Wo Industrie und Handel es noch etwas leichter haben, schlägt im Handwerk der Strukturwandel negativ zu Buche. »Fahrende Schreiner« fallen als Ausbildungsbetriebe aus. Die klassischen Betriebe, ohnehin durch hohe Kosten belastet, müssen über ihren eigenen Bedarf hinaus einspringen. Wobei auch Azubis aufs Jahr gerechnet einen fünfstelligen Kostenfaktor darstellen. Oder einen Investitionsfaktor? Das ist nicht nur eine Frage des Blickwinkels, sondern auch eine Frage der Imagepflege.

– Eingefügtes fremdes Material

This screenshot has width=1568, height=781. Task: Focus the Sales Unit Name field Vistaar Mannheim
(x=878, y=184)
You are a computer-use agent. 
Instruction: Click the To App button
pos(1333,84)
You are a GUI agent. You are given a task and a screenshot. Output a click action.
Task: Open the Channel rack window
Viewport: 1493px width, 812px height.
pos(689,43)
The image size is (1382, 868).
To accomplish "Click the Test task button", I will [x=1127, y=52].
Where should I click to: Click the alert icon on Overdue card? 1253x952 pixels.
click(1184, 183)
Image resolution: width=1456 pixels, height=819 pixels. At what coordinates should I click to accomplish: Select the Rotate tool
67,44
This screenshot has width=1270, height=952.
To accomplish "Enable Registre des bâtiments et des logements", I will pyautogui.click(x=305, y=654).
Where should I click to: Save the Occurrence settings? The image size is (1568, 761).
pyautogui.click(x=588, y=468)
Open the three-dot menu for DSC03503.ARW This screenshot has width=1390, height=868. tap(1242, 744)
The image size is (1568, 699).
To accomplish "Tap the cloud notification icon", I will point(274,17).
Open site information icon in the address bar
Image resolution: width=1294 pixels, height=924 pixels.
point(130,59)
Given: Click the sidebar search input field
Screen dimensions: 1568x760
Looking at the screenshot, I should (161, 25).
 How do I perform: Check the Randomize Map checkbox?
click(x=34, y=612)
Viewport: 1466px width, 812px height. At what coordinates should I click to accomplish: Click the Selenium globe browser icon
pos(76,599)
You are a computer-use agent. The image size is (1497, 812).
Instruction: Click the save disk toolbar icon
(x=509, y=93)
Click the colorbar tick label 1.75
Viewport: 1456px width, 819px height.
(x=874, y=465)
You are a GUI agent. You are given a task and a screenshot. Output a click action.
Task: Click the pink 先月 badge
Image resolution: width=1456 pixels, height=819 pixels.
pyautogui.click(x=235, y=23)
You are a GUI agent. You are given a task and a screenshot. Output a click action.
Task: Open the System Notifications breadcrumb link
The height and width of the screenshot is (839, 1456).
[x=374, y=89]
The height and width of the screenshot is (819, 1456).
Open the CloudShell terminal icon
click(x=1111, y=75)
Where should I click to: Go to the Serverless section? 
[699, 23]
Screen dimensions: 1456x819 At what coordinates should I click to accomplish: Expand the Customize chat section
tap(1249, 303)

Potenzial für positives Image
Ausbildung als Beitrag zu nachhaltiger gesellschaftlicher Entwicklung ist ebenso eine Botschaft wie die Nachhaltigkeit im Produktbereich. Dass die Ausbildungsleistung der Branche in der PR-Arbeit nicht viel stärker genutzt wird, ist eine sträfliche Vernachlässigung. In dieser Hinsicht gibt es noch viel Potenzial. Zukunftsfähigkeit hängt jedoch nicht nur vom Vorhandensein geeigneter Potenziale ab, sondern auch davon, wie sie erschlossen und genutzt werden.

1. ZEG-Expertengespräch Die Teilnehmer:
Gerd Fähler, Vorstand Vertrieb und Marketing ZEG, Stuttgart Louis Schnabl, Institut für Kommunikation Bau und Technik IKBT, Düsseldorf Hans Peters, Geschäftsführer Institut Bauen und Umwelt e.V., Königswinter Ulrich Simon, Simon Schreinerwerkstätte GmbH, Hupperath Thomas Göbel, Geschäftsführer Gesamtverband Deutscher Holzhandel e.V., Berlin Sven Mischel, Geschäftsführer Creative Partner GmbH & Co. KG, Leonberg Prof. Dr. Matthias Zscheile, FH Rosenheim
Rainer Zumholte, Geschäftsführer Vertrieb und Marketing Pfleiderer Industrie GmbH und Wodego GmbH, Gütersloh

1. ZEG-Expertengespräch Hintergrund
Die ZEG Zentraleinkauf Holz + Kunststoff eG mit Sitz in Stuttgart ist eine Genossenschaft, »die im Sinne des genossenschaftlichen Gedankens holzverarbeitende Betriebe bei der Wahrnehmung ihrer Interessen unterstützt«. Rund 3300 Mitglieder kaufen derzeit bei der ZEG Schnittholz und Furnier, Platten, Türen, Bau- und Möbelbeschläge, Handwerkszeug u.v.m. Die ZEG verfügt in Deutschland über 15 Standorte und beschäftigt rund 800 Mitarbeiter.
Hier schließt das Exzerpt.